(Entries on where items appear)
============================================================
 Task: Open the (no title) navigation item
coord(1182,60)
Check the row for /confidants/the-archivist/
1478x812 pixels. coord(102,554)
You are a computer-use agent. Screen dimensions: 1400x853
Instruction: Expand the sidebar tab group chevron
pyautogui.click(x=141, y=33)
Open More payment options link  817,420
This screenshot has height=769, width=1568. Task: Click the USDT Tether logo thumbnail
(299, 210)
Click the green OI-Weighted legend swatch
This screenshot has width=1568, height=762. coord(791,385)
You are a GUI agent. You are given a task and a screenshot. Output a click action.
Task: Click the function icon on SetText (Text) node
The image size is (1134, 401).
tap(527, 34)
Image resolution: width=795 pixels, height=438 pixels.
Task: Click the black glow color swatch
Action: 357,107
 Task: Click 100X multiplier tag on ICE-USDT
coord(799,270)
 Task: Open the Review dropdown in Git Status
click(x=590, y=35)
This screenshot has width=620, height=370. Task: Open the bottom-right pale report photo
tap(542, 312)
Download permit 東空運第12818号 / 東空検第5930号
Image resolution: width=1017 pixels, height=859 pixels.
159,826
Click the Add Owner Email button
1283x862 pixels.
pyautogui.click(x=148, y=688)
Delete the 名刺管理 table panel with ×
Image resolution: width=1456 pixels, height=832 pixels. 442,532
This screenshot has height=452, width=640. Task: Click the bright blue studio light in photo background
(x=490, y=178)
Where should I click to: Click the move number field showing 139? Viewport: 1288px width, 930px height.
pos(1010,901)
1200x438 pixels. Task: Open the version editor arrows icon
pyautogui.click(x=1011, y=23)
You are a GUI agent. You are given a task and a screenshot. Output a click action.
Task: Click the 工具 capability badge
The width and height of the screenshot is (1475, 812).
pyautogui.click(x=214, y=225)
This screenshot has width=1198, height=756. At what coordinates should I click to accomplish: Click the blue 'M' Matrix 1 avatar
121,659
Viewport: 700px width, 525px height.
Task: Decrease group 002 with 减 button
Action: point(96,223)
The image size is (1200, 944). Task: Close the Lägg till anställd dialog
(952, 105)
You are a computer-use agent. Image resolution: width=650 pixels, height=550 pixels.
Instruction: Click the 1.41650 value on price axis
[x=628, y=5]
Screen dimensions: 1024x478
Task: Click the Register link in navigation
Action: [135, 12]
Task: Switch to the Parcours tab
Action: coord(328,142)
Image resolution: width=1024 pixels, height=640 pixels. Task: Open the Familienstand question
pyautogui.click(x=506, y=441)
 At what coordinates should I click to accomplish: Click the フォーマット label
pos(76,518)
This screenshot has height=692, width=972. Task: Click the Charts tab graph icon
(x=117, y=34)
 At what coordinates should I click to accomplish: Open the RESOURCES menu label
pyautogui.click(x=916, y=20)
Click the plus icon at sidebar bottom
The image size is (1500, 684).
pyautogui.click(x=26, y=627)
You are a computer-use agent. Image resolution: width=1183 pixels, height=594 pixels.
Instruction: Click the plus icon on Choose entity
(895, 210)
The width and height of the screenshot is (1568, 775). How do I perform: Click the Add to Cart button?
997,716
============================================================
--- EXERCISE ---
Extract every row above and copy each one out word for word, keeping the original order.

--- RESULT ---
 Task: Open the (no title) navigation item
coord(1182,60)
Check the row for /confidants/the-archivist/
1478x812 pixels. coord(102,554)
You are a computer-use agent. Screen dimensions: 1400x853
Instruction: Expand the sidebar tab group chevron
pyautogui.click(x=141, y=33)
Open More payment options link  817,420
This screenshot has height=769, width=1568. Task: Click the USDT Tether logo thumbnail
(299, 210)
Click the green OI-Weighted legend swatch
This screenshot has width=1568, height=762. coord(791,385)
You are a GUI agent. You are given a task and a screenshot. Output a click action.
Task: Click the function icon on SetText (Text) node
The image size is (1134, 401).
tap(527, 34)
Image resolution: width=795 pixels, height=438 pixels.
Task: Click the black glow color swatch
Action: 357,107
 Task: Click 100X multiplier tag on ICE-USDT
coord(799,270)
 Task: Open the Review dropdown in Git Status
click(x=590, y=35)
This screenshot has width=620, height=370. Task: Open the bottom-right pale report photo
tap(542, 312)
Download permit 東空運第12818号 / 東空検第5930号
Image resolution: width=1017 pixels, height=859 pixels.
159,826
Click the Add Owner Email button
1283x862 pixels.
pyautogui.click(x=148, y=688)
Delete the 名刺管理 table panel with ×
Image resolution: width=1456 pixels, height=832 pixels. 442,532
This screenshot has height=452, width=640. Task: Click the bright blue studio light in photo background
(x=490, y=178)
Where should I click to: Click the move number field showing 139? Viewport: 1288px width, 930px height.
pos(1010,901)
1200x438 pixels. Task: Open the version editor arrows icon
pyautogui.click(x=1011, y=23)
You are a GUI agent. You are given a task and a screenshot. Output a click action.
Task: Click the 工具 capability badge
The width and height of the screenshot is (1475, 812).
pyautogui.click(x=214, y=225)
This screenshot has width=1198, height=756. At what coordinates should I click to accomplish: Click the blue 'M' Matrix 1 avatar
121,659
Viewport: 700px width, 525px height.
Task: Decrease group 002 with 减 button
Action: point(96,223)
The image size is (1200, 944). Task: Close the Lägg till anställd dialog
(952, 105)
You are a computer-use agent. Image resolution: width=650 pixels, height=550 pixels.
Instruction: Click the 1.41650 value on price axis
[x=628, y=5]
Screen dimensions: 1024x478
Task: Click the Register link in navigation
Action: [135, 12]
Task: Switch to the Parcours tab
Action: coord(328,142)
Image resolution: width=1024 pixels, height=640 pixels. Task: Open the Familienstand question
pyautogui.click(x=506, y=441)
 At what coordinates should I click to accomplish: Click the フォーマット label
pos(76,518)
This screenshot has height=692, width=972. Task: Click the Charts tab graph icon
(x=117, y=34)
 At what coordinates should I click to accomplish: Open the RESOURCES menu label
pyautogui.click(x=916, y=20)
Click the plus icon at sidebar bottom
The image size is (1500, 684).
pyautogui.click(x=26, y=627)
You are a computer-use agent. Image resolution: width=1183 pixels, height=594 pixels.
Instruction: Click the plus icon on Choose entity
(895, 210)
The width and height of the screenshot is (1568, 775). How do I perform: Click the Add to Cart button?
997,716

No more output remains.